Aim of the exercise:
The material below must be retyped in full, with every line kept exactly as it is.

▬▬▬▬▬▬▬▬▬▬

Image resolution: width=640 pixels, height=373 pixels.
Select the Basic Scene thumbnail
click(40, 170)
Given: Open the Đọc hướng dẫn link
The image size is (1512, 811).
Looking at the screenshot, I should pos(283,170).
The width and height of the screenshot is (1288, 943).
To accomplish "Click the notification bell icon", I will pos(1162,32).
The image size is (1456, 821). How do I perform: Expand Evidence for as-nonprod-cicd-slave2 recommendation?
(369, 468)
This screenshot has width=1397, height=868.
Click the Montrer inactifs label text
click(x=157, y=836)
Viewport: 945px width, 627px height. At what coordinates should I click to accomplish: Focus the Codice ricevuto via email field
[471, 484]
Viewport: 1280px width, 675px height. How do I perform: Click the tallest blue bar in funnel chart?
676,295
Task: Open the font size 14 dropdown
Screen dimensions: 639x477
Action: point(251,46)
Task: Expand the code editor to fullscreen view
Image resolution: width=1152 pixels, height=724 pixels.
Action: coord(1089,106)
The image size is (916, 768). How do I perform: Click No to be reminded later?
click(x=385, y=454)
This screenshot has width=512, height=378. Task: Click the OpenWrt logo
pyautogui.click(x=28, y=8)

▬▬▬▬▬▬▬▬▬▬

Answer section:
Image resolution: width=640 pixels, height=373 pixels.
Select the Basic Scene thumbnail
click(40, 170)
Given: Open the Đọc hướng dẫn link
The image size is (1512, 811).
Looking at the screenshot, I should pos(283,170).
The width and height of the screenshot is (1288, 943).
To accomplish "Click the notification bell icon", I will pos(1162,32).
The image size is (1456, 821). How do I perform: Expand Evidence for as-nonprod-cicd-slave2 recommendation?
(369, 468)
This screenshot has width=1397, height=868.
Click the Montrer inactifs label text
click(x=157, y=836)
Viewport: 945px width, 627px height. At what coordinates should I click to accomplish: Focus the Codice ricevuto via email field
[471, 484]
Viewport: 1280px width, 675px height. How do I perform: Click the tallest blue bar in funnel chart?
676,295
Task: Open the font size 14 dropdown
Screen dimensions: 639x477
Action: point(251,46)
Task: Expand the code editor to fullscreen view
Image resolution: width=1152 pixels, height=724 pixels.
Action: coord(1089,106)
The image size is (916, 768). How do I perform: Click No to be reminded later?
click(x=385, y=454)
This screenshot has width=512, height=378. Task: Click the OpenWrt logo
pyautogui.click(x=28, y=8)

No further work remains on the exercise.